**Data extracts**
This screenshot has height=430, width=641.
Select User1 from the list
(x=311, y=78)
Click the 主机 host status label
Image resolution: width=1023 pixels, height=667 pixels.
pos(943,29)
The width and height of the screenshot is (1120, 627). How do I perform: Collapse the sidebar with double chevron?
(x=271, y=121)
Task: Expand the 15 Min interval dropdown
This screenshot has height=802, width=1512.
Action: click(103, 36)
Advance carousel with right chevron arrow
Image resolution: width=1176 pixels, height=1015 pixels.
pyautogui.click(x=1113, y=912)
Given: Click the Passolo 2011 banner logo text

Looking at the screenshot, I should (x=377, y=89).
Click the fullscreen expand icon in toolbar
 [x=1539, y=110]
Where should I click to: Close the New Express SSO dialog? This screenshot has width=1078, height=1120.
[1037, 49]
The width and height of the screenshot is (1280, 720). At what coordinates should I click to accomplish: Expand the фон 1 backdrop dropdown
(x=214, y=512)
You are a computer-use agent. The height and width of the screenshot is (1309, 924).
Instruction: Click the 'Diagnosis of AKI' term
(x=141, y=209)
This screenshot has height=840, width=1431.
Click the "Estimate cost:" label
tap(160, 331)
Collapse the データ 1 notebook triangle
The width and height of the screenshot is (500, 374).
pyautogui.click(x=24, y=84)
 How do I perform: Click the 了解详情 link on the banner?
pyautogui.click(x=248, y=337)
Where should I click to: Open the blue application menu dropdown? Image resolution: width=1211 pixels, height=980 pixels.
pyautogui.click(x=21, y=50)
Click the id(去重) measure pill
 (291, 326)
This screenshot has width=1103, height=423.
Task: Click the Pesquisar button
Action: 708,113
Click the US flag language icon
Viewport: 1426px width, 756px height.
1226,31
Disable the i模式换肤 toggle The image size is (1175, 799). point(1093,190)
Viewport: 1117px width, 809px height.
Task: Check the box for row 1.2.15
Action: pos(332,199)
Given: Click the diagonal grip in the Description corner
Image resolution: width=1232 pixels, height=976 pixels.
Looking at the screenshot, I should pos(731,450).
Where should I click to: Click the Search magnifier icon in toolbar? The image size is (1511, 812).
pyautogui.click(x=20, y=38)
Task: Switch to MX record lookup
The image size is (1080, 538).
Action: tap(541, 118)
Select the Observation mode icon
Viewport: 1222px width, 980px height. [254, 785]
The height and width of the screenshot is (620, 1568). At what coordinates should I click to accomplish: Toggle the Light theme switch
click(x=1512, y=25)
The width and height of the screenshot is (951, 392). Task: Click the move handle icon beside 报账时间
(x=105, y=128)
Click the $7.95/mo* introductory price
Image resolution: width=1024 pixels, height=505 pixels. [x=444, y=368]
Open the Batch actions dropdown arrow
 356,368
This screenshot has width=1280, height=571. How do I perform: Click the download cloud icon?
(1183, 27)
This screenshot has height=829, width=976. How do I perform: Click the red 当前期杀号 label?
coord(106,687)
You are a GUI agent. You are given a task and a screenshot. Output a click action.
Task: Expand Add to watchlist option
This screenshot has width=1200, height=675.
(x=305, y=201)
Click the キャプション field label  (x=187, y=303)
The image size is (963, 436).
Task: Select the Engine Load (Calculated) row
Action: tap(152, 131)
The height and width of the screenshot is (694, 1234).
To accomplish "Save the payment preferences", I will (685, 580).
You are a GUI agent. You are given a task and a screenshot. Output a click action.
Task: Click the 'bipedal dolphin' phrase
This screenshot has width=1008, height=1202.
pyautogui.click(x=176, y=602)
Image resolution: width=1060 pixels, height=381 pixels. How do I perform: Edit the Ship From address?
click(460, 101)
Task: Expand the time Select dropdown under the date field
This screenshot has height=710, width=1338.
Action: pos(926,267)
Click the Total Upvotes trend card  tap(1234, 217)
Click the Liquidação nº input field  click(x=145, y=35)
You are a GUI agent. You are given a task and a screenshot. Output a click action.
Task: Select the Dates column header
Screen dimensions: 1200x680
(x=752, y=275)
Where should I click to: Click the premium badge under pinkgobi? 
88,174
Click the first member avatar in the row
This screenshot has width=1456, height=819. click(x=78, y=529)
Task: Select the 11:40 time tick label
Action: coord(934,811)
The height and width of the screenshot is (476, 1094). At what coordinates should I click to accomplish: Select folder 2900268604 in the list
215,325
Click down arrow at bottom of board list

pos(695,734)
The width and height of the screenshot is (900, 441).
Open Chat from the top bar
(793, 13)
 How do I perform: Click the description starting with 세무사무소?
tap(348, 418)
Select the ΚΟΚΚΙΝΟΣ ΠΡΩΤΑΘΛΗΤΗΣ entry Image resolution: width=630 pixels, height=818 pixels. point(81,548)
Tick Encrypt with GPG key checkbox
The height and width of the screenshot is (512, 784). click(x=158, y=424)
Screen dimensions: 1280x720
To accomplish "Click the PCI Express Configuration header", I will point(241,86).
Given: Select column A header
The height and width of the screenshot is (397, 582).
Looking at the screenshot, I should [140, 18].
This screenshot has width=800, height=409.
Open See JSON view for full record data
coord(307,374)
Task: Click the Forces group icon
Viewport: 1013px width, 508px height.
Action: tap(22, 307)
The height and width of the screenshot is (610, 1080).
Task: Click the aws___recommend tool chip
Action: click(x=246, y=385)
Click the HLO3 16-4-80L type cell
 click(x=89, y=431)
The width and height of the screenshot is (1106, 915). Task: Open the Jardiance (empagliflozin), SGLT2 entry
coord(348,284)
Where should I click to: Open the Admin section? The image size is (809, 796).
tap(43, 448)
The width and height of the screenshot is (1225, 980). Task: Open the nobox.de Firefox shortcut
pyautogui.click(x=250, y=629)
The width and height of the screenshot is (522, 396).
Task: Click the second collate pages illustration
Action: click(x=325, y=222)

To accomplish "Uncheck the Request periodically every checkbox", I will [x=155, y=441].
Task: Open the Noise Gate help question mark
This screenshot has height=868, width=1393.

**Exercise objective**
From the entries, copy every line in which the string "header" can be found.

**Problem solution**
Task: Select the Dates column header
To accomplish "Click the PCI Express Configuration header", I will point(241,86).
Given: Select column A header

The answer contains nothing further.